When Should I Take the Ball Out of the Air Instead of Letting It Bounce?

Take the ball out of the air any time you can reach it comfortably in front of your body at or above net height. If reaching it would pull you off balance or force a stretch you cannot control, let it bounce and reset instead. The Protect the Line drill is built to help you feel that exact dividing line.

Is Taking the Ball Out of the Air the Same as a Volley?

Yes. A volley is any ball you strike before it bounces, so taking the ball out of the air at the kitchen line is simply a soft volley or a punch volley. The only rule to remember is that you cannot make contact while standing inside the non-volley zone.

What Level Player Is the Protect the Line Drill For?

It works from roughly 3.0 up through advanced play.

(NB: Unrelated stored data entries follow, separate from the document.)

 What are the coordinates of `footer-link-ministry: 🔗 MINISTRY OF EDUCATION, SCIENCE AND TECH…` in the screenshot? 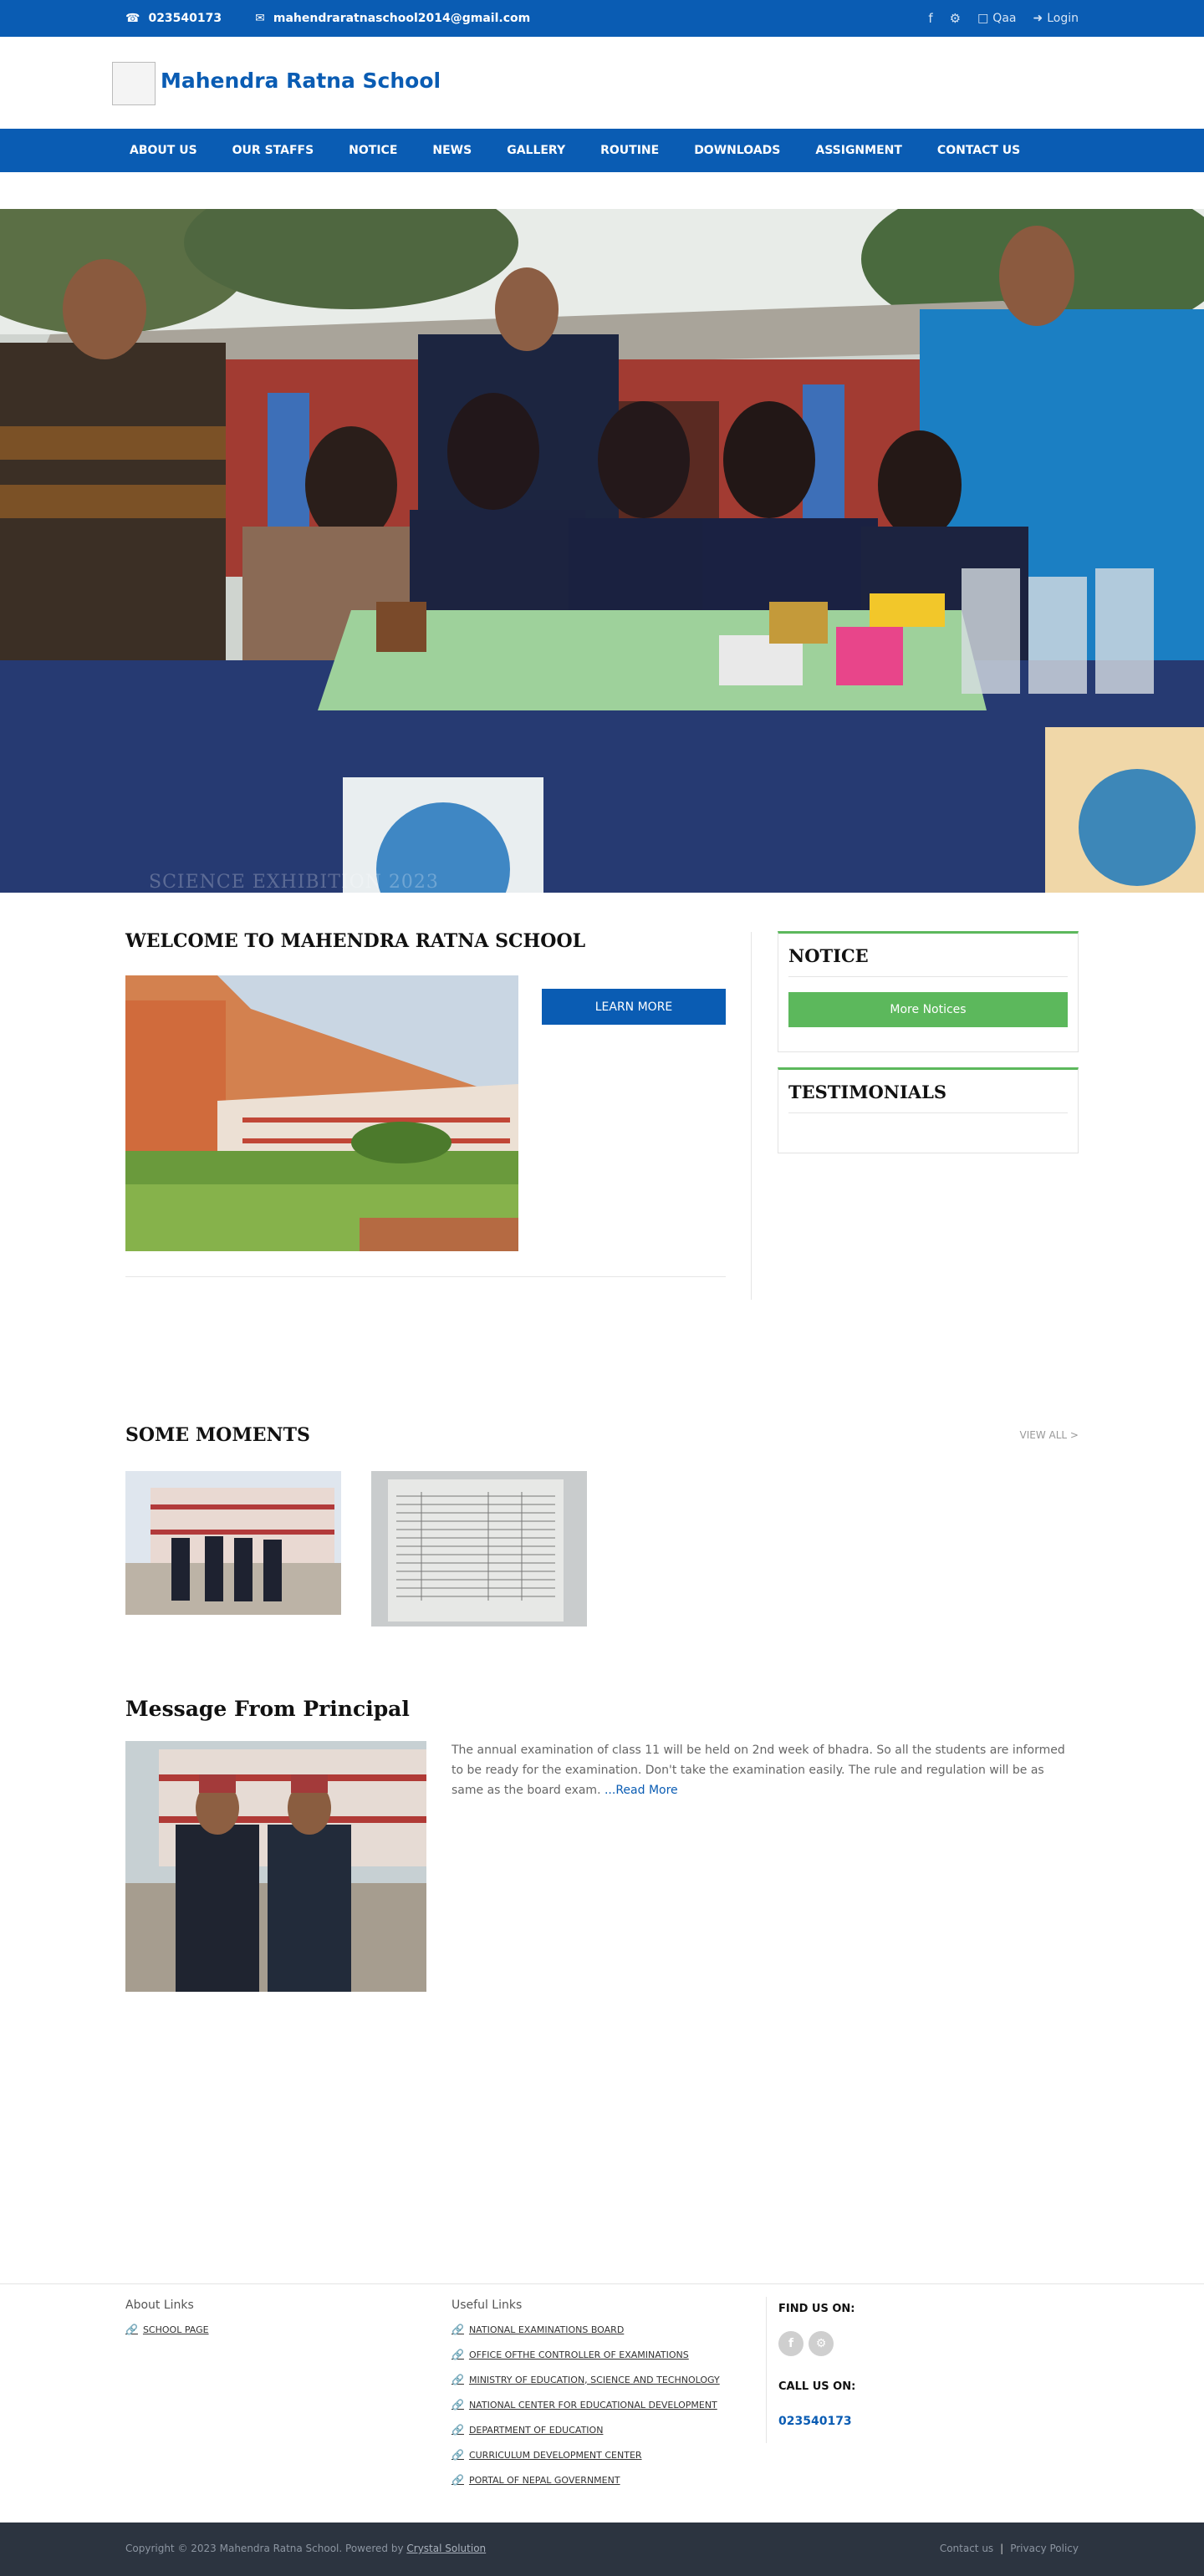 It's located at (586, 2380).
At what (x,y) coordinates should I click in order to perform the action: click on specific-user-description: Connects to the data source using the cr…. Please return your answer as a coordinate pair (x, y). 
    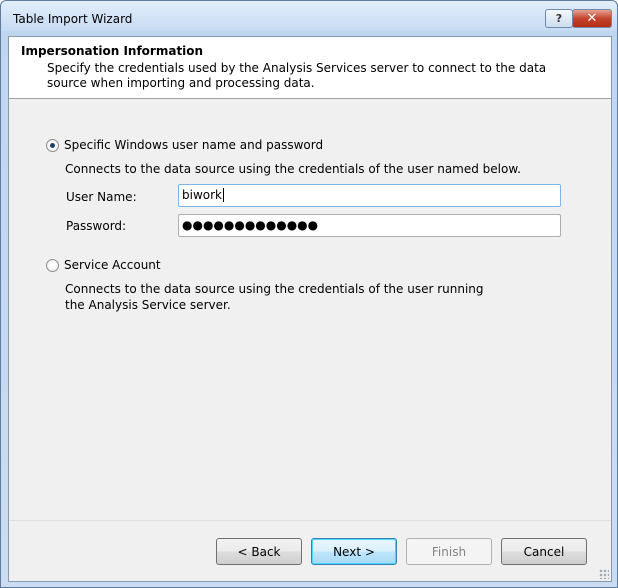
    Looking at the image, I should click on (293, 169).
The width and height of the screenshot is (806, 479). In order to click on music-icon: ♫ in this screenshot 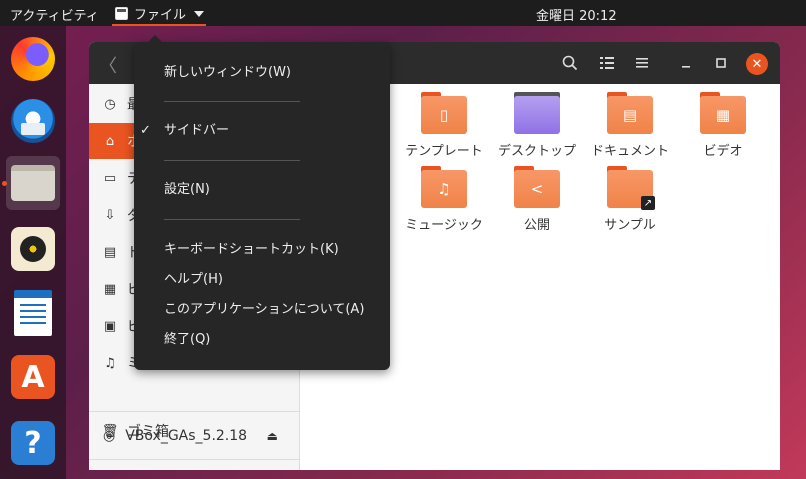, I will do `click(110, 363)`.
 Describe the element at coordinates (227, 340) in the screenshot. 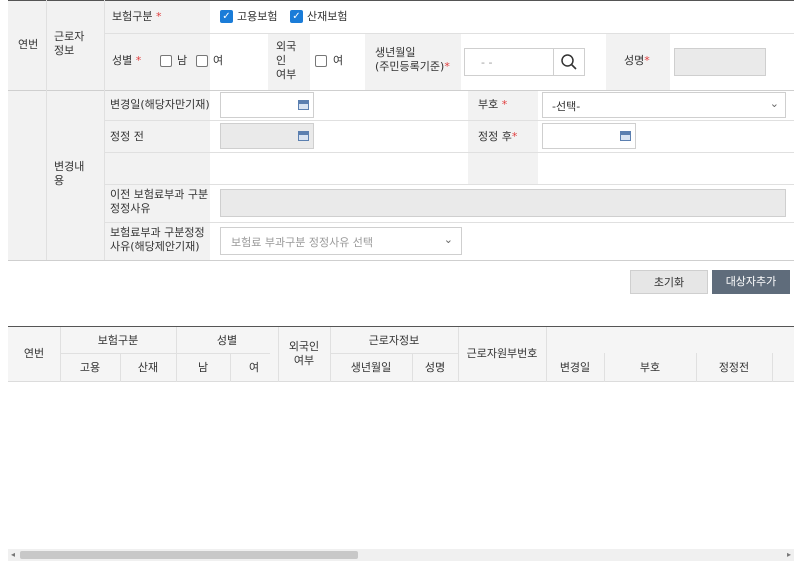

I see `grid-col-gender: 성별` at that location.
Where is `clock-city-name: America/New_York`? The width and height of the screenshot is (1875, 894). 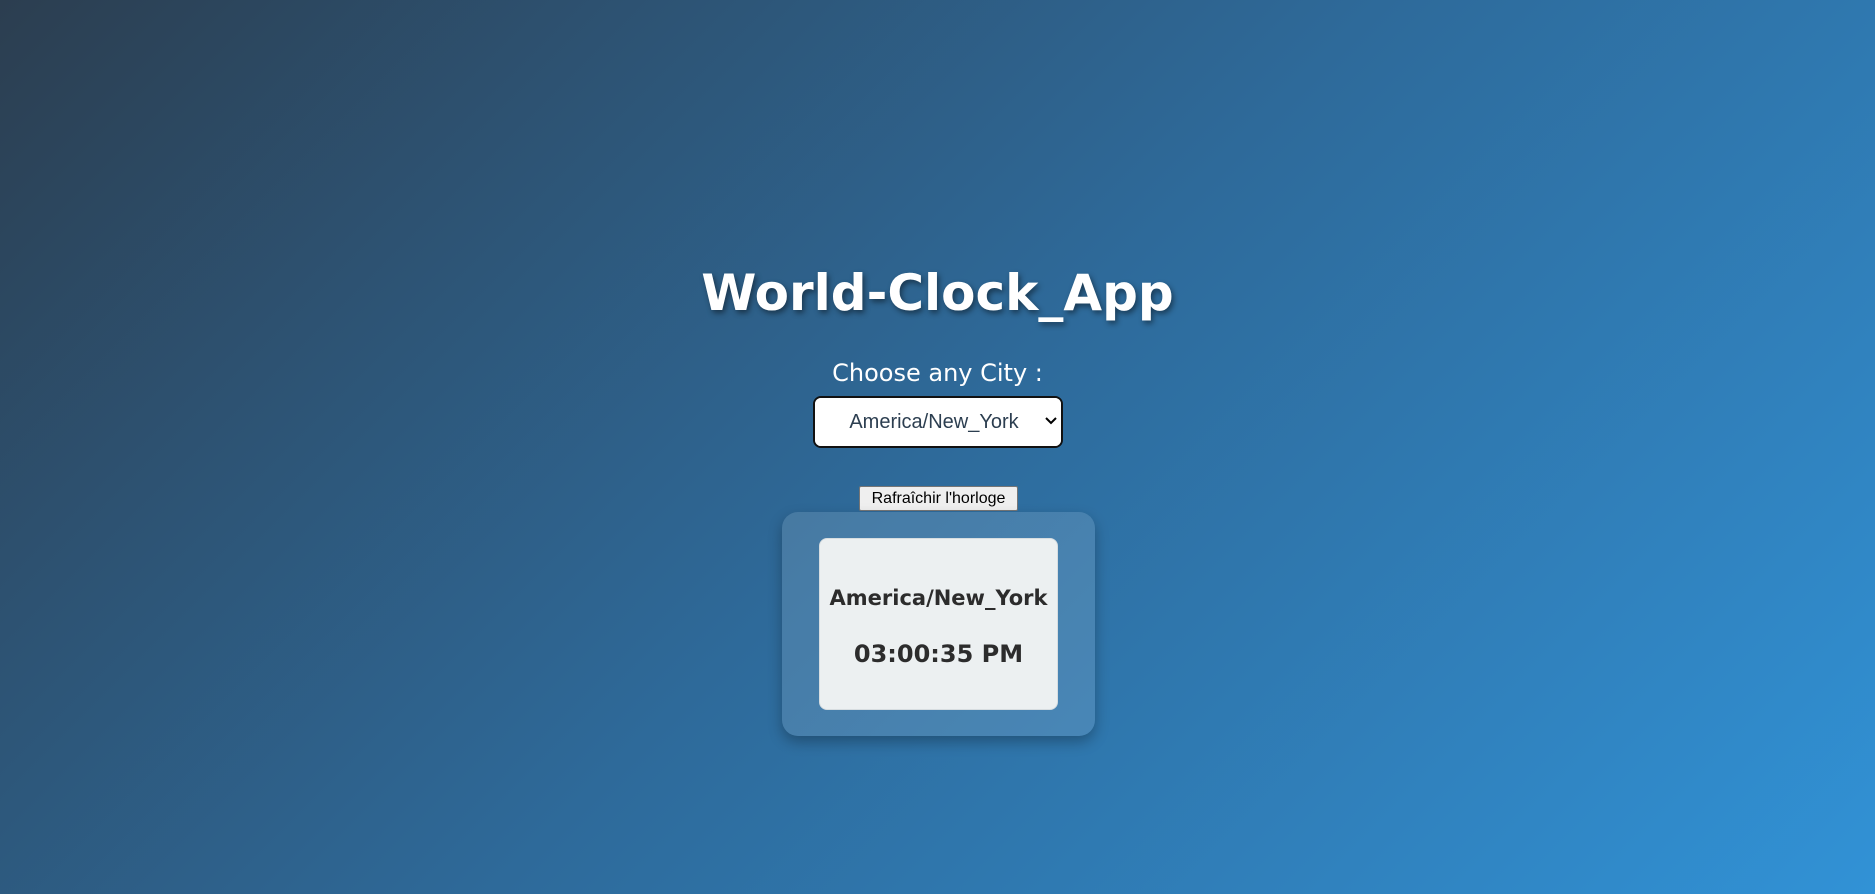
clock-city-name: America/New_York is located at coordinates (938, 598).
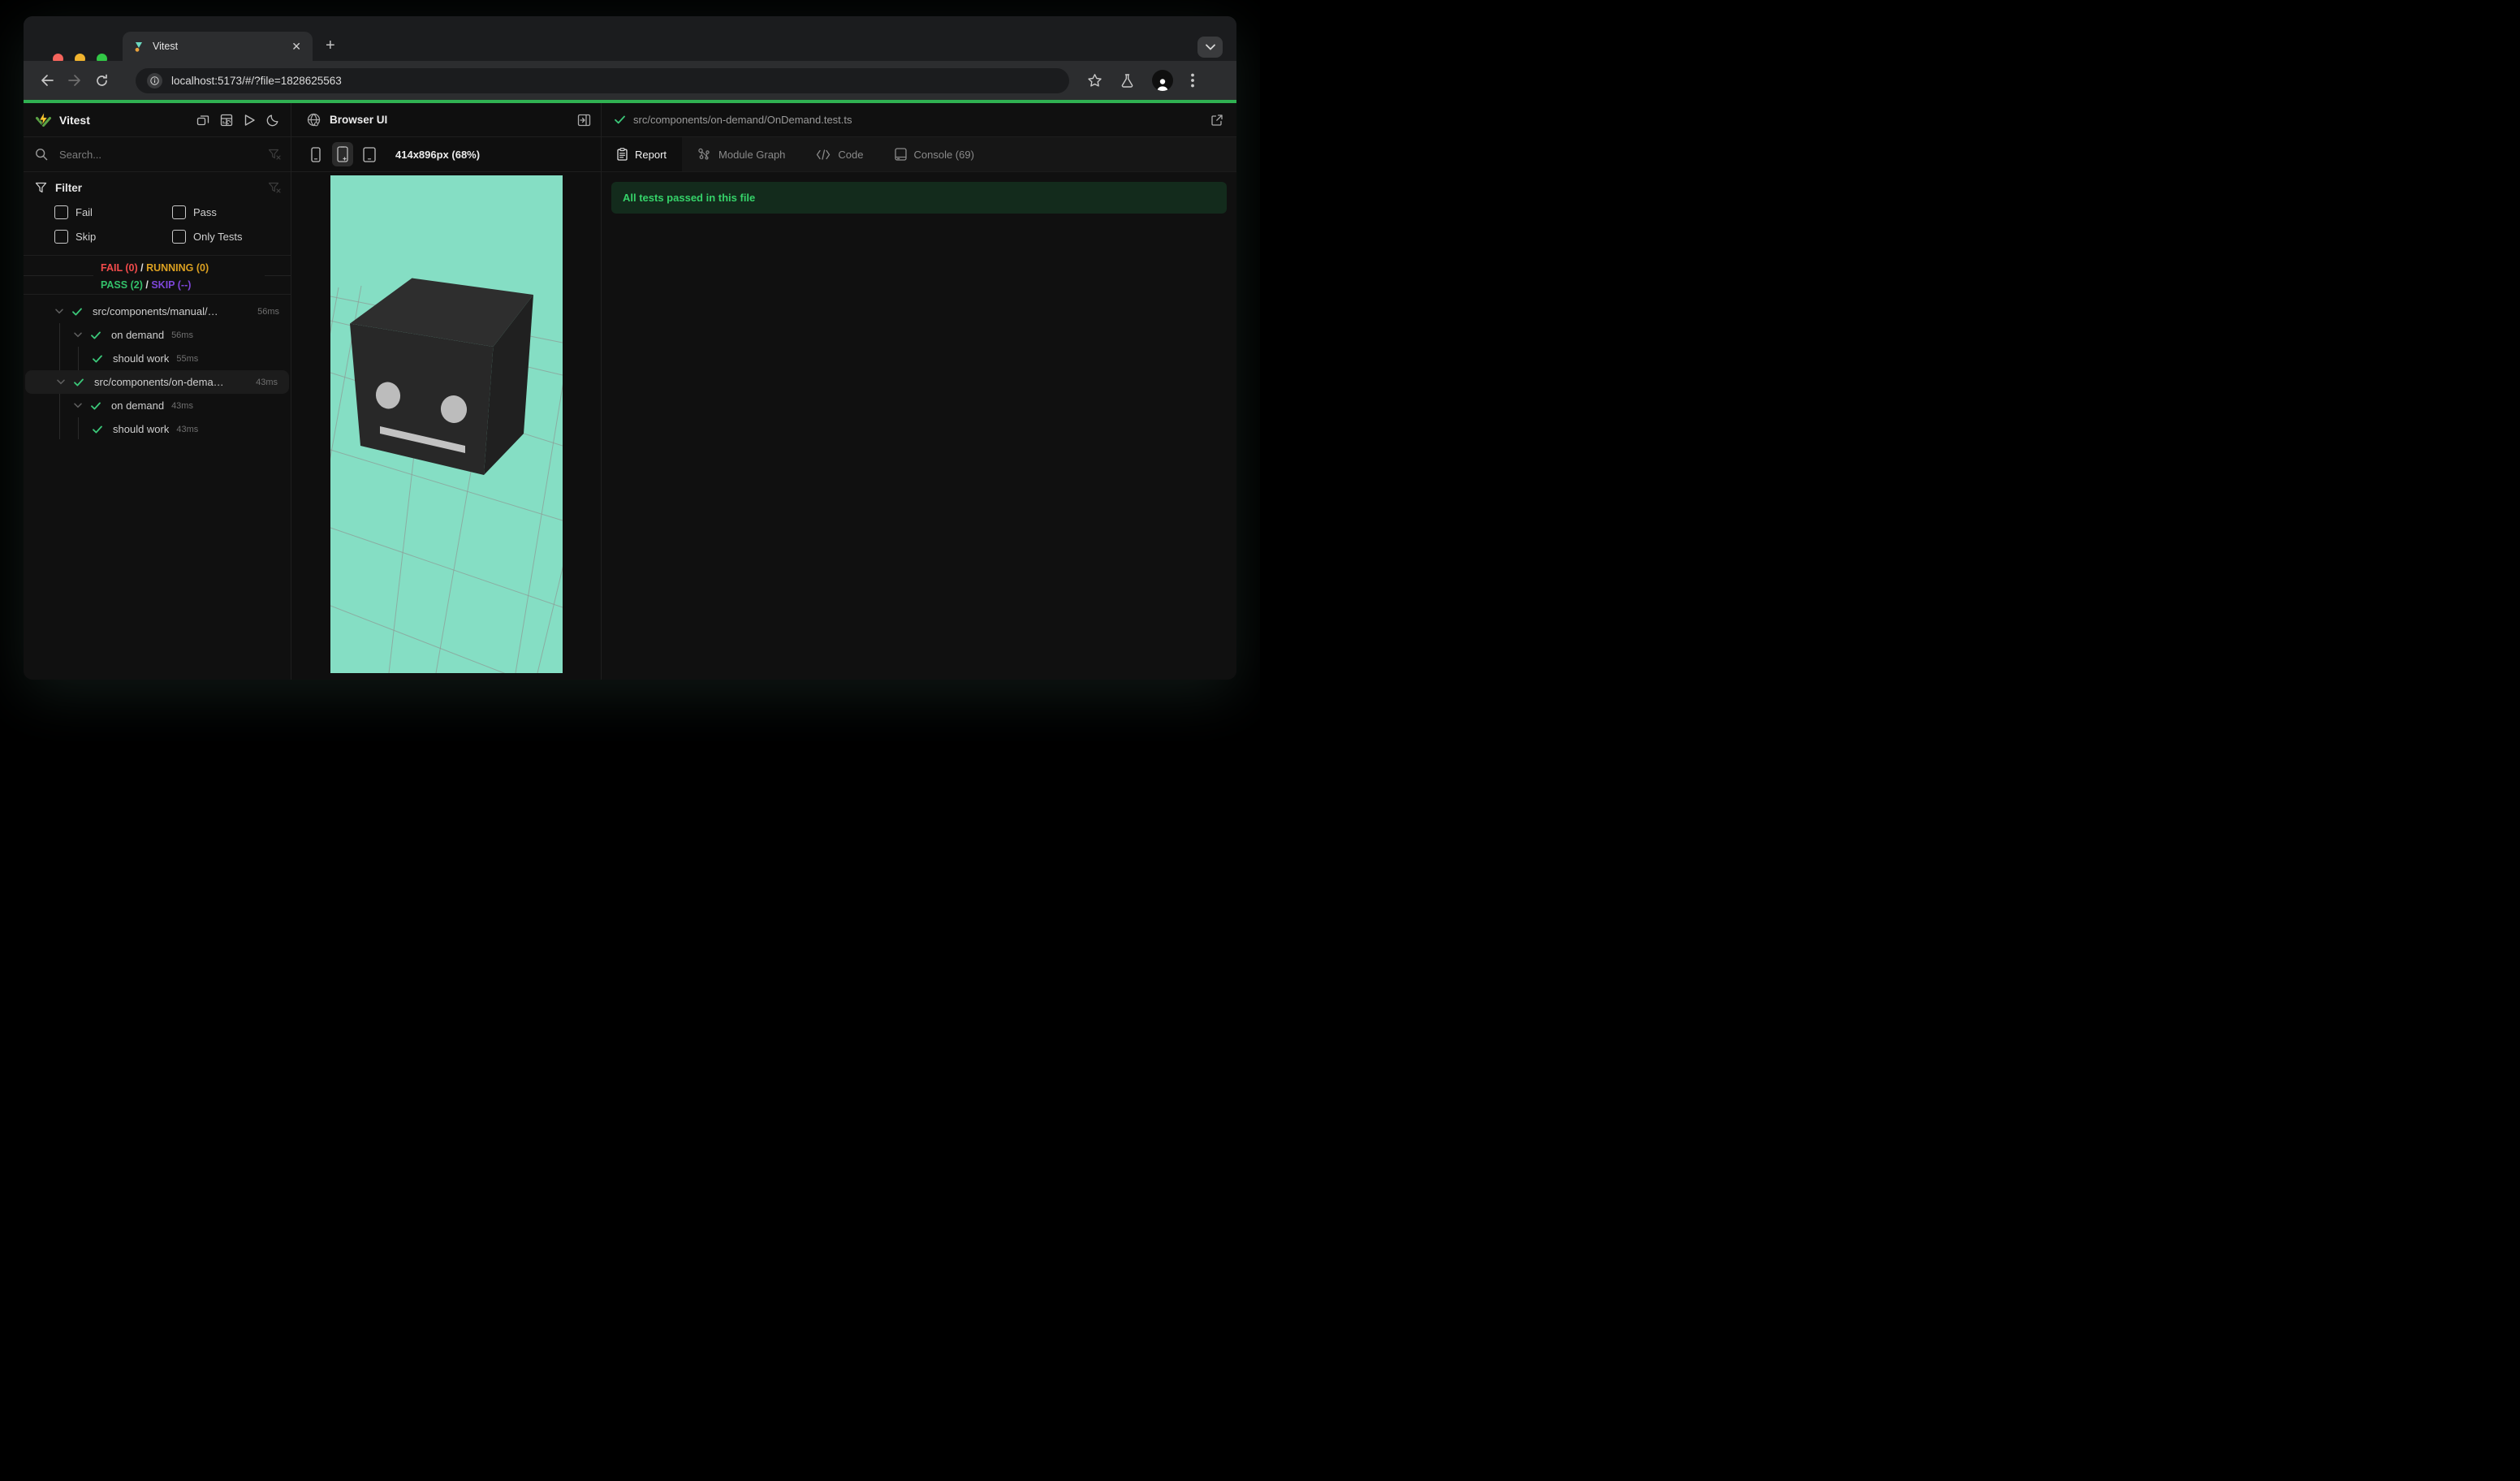 The width and height of the screenshot is (2520, 1481). I want to click on globe-icon, so click(314, 120).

Beginners use it to build the habit of meeting the ball early, while 4.0 and 5.0 players use it to sharpen their range and add pressure. The crosscourt and speedup progressions keep it challenging at any level.

How Often Should I Run This Drill?

Ten to fifteen minutes at the start of a practice session is plenty, two or three times a week. Treat it as a warmup that doubles as skill work, then carry the forward, paddle-up posture straight into your games so the habit sticks.

Will Reaching for More Balls Make Me Commit More Errors at First?

Almost certainly, and that is expected. Reaching past your current range exposes the edge of your control, which is the whole point of the drill. The early misses shrink quickly as your footwork and timing catch up, and you are left with more offense and fewer free resets for your opponent.